> Data for this task
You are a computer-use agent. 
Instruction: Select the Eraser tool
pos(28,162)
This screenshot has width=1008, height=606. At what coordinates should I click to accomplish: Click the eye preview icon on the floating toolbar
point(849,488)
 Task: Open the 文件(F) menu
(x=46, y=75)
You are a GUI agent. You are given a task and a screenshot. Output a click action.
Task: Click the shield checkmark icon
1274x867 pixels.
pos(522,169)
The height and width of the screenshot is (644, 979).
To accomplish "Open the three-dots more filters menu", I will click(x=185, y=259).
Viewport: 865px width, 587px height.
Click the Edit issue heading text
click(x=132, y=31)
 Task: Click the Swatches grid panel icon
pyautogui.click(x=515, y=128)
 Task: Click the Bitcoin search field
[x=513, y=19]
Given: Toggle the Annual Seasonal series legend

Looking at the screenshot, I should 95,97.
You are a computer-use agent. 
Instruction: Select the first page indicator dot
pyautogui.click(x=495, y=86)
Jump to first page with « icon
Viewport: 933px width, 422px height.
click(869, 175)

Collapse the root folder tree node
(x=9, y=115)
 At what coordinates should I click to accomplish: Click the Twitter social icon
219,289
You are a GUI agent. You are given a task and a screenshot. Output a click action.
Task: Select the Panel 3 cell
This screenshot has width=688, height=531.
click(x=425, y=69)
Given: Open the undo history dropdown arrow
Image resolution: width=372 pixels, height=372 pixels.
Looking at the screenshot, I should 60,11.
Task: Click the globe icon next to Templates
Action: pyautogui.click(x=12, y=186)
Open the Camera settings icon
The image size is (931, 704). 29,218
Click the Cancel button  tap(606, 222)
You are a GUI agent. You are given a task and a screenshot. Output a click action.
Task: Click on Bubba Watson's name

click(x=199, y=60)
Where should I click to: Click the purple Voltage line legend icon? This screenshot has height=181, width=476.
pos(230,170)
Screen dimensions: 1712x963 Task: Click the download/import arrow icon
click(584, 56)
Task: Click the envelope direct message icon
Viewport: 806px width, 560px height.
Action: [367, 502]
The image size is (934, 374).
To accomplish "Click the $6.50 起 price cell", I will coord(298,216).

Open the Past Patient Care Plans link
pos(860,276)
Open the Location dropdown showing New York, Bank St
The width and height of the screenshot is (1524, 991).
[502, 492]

> Problem
Copy the entries above word for word, starting at their first line and ending after the line that contains "(x=46, y=75)".

> Exercise result
You are a computer-use agent. 
Instruction: Select the Eraser tool
pos(28,162)
This screenshot has width=1008, height=606. At what coordinates should I click to accomplish: Click the eye preview icon on the floating toolbar
point(849,488)
 Task: Open the 文件(F) menu
(x=46, y=75)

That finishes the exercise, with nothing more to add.